Index | Thread | Search

From:
Kirill A. Korinsky <kirill@korins.ky>
Subject:
Re: misc/llama.cpp: update to b6934 with required update devel/libggml
To:
ports@openbsd.org
Date:
Mon, 03 Nov 2025 23:19:39 +0100

Download raw body.

Thread
On Mon, 03 Nov 2025 19:22:14 +0100,
Stuart Henderson <stu@spacehopper.org> wrote:
> 
> On 2025/11/03 15:15, Kirill A. Korinsky wrote:
> > We don't have GPU but with -t 32 I had run Qwen3 VL 30B model on CPU only at
> > AMD Ryzen 9 7950X3D with acceptable to use speed like 2 tokens/second which
> > more or leass useble.

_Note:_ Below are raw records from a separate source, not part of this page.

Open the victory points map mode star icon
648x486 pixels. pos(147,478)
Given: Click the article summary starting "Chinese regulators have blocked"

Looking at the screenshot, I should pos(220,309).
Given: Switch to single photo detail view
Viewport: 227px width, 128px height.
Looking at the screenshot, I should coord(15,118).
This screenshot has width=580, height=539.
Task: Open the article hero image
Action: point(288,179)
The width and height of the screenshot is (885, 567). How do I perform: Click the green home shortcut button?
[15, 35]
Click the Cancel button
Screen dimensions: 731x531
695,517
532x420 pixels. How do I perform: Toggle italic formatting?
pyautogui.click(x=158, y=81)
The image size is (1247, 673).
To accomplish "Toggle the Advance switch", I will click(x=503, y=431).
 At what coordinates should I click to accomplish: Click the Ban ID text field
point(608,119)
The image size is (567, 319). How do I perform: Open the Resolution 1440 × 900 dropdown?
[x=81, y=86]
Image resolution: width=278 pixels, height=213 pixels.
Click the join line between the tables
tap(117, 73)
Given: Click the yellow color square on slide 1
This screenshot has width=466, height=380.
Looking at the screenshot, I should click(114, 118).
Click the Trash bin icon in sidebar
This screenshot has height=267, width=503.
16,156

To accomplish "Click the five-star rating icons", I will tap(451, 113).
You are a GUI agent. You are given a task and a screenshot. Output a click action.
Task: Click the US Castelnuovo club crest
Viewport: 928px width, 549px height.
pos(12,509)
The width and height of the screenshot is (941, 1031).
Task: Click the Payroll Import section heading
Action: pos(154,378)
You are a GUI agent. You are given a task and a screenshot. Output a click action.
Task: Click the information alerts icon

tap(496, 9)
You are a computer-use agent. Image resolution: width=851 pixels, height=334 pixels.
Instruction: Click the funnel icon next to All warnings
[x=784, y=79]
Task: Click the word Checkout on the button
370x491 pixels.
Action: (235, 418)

But it requires memory. 120G as :datasize is enough.
> > 
> > Because we uses libggml as dedicated port, it must to be updated to the last
> > version, and it contains a bug which brokes large models under large number
> > of threads: https://github.com/ggml-org/llama.cpp/issues/16960
> 
> i was hoping to hold off updating llama until there was a new ggml
> release (implying they think it's stable-ish) rather than follow the
> bleeding edge, but if you want then do it... please keep an eye on the
> repo for fixes for any breakages though.
>

Sure, I'll do.

More of that I'm waiting that upstream decided with this PR.

I won't go until it's merged at least to llama.cpp.

> 
> whisper still works, so with those changes it's ok with me.
> 

I'll incorparated your remarks in my local tree, thanks!

-- 
wbr, Kirill